Book you've bought for the cover:
Covers can catch the eye but it's the writing that captures my interest. However, Irène Némirovsky's World War II novel Suite Française, with its striking cover photo by Roger-Viollet, of two young lovers in war-torn France, perfectly captures the mood.
Book you hid from your parents:
The Harrad Experiment (1973) by Robert H. Rimmer. Hot stuff, then. Under-the-covers-with-the-flashlight kind of reading.
Book that changed your life:
Ten Great Mysteries by Edgar Allan Poe, a Scholastic Library edition from 1960, with an introduction by Groff Conklin. To this day, that greenish-yellow, pre-psychedelic portrait of Poe on the cover looks out at me with sinister fascination. Every tale inside was a revelation, from "The Murders in the Rue Morgue" to "Metzengerstein."
Favorite line from a book:
From Madame Bovary by Flaubert, the Modern Library Edition:
"Whereas the truth is that fullness of soul can sometimes overflow in utter vapidity of language, for none of us can ever express the exact measure of his needs or his thoughts or his sorrows; and human speech is like a cracked kettle on which we tap crude rhythms for bears to dance to, while we long to make music that will melt the stars."
Achingly beautiful.
Five books you'll never part with:
Please don't make me give up all of my books except for five! I'll keep my Yorkshire novels and add these:
Madame Bovary by Flaubert
Something Wicked This Way Comes by Ray Bradbury
Any edition of The Collected Works of Edgar Allan Poe
The Assassins by Joyce Carol Oates
The Haunting of Hill House by Shirley Jackson
Book you most want to read again for the first time:
To Kill a Mockingbird by Harper Lee. Who wouldn't want to discover this novel for the first time?
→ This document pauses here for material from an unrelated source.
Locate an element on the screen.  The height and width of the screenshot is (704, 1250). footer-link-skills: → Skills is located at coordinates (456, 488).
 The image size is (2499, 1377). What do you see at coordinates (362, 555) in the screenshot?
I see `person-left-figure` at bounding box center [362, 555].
Fiction you read while researching your latest book:
Because The Magdalen Girls was set in 1962 Dublin, I read as much nonfiction material as I could get my hands on, but also several novels I felt would add realism to my work. The Magdalen by Marita Conlon-McKenna, the story of how a girl came to be "incarcerated" in a Magdalen laundry and her experiences there. The Magdalen Martyrs by Ken Bruen, a disturbing, fascinating novel that weaves the Magdalens into Bruen's wonderful detective series. For a lesson in Irish dialect, I read Brendan O'Carroll's funny and touching The Mammy.